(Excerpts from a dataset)
════════════════

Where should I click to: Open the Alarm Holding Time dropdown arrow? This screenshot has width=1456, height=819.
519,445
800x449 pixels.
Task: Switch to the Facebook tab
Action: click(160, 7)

════════════════

**Action item**
The response should be every record above restated exactly.

**The answer**
Where should I click to: Open the Alarm Holding Time dropdown arrow? This screenshot has width=1456, height=819.
519,445
800x449 pixels.
Task: Switch to the Facebook tab
Action: click(160, 7)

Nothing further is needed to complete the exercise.